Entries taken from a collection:
—————
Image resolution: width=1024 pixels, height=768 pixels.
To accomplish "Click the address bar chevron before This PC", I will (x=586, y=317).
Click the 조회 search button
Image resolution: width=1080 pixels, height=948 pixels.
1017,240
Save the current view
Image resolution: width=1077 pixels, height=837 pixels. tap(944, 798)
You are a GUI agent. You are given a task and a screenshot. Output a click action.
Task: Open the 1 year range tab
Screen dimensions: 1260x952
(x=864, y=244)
—————
**Task statement**
Your output should be an exact copy of the lines from the one containing "You are a GUI" through the last line of the data above.

**Answer for the task**
You are a GUI agent. You are given a task and a screenshot. Output a click action.
Task: Open the 1 year range tab
Screen dimensions: 1260x952
(x=864, y=244)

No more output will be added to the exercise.